[Extracted data entries]
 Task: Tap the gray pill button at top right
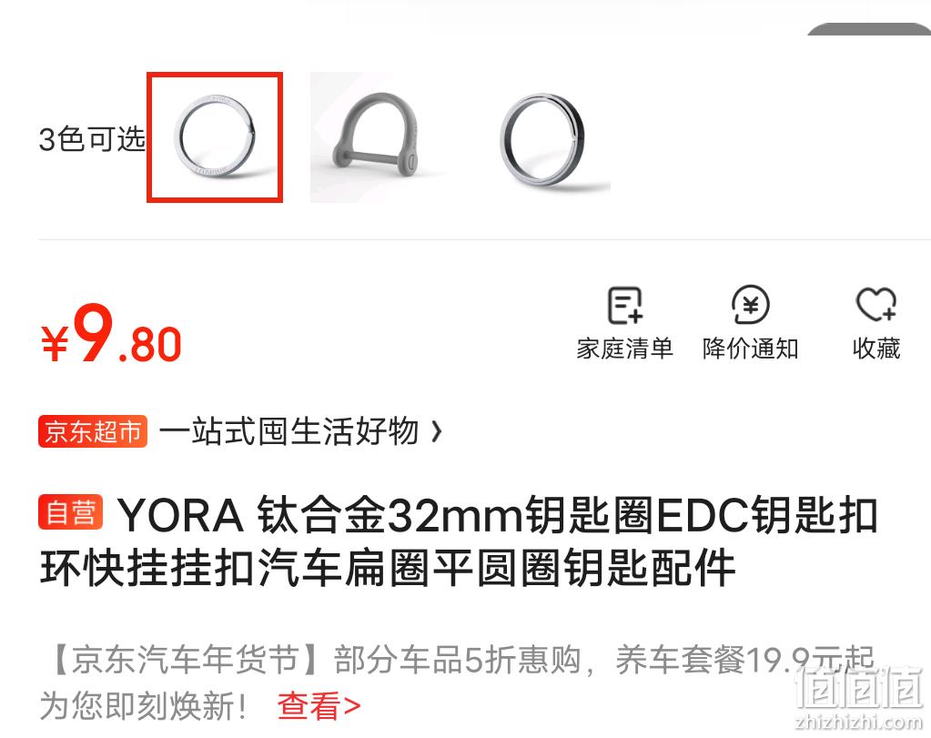pyautogui.click(x=868, y=28)
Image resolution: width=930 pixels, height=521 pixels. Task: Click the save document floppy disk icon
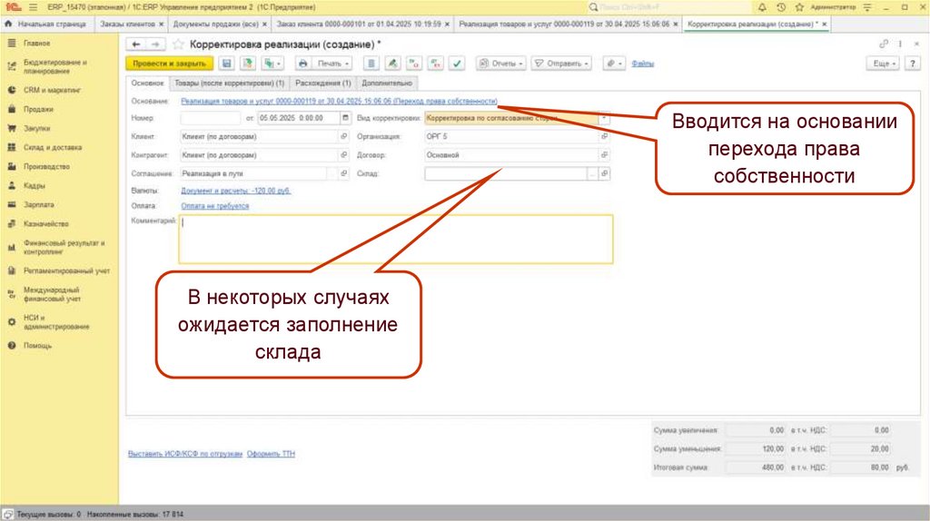click(225, 64)
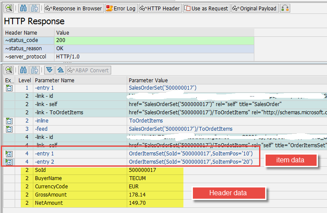Viewport: 327px width, 213px height.
Task: Click the Details icon in the lower toolbar
Action: [x=9, y=70]
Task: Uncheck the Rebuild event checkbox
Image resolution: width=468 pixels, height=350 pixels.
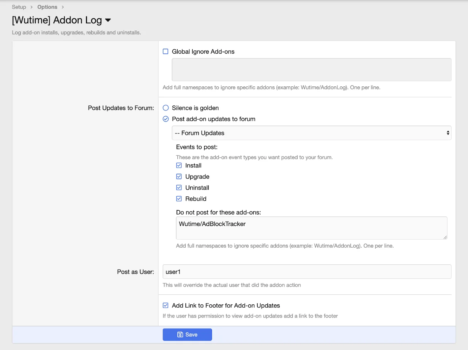Action: click(x=179, y=199)
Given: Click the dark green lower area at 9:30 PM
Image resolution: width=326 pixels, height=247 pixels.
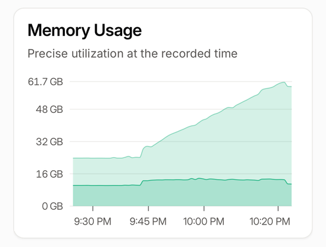Looking at the screenshot, I should point(93,196).
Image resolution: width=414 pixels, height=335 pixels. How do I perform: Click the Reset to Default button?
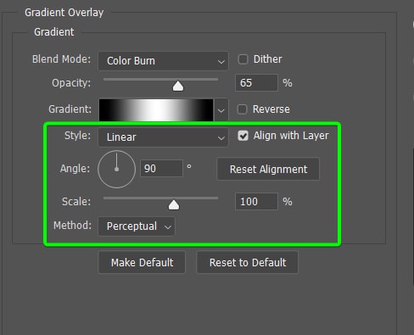248,262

## Task directions:
All of the records above must be copied exactly, except for the pictures.

## Completed exercise:
 Task: Tap the gray pill button at top right
pyautogui.click(x=868, y=28)
Image resolution: width=930 pixels, height=521 pixels. Task: Click the save document floppy disk icon
click(225, 64)
Viewport: 327px width, 213px height.
Task: Click the Details icon in the lower toolbar
Action: [x=9, y=70]
Task: Uncheck the Rebuild event checkbox
Image resolution: width=468 pixels, height=350 pixels.
Action: click(x=179, y=199)
Given: Click the dark green lower area at 9:30 PM
Image resolution: width=326 pixels, height=247 pixels.
Looking at the screenshot, I should point(93,196).
Image resolution: width=414 pixels, height=335 pixels. How do I perform: Click the Reset to Default button?
248,262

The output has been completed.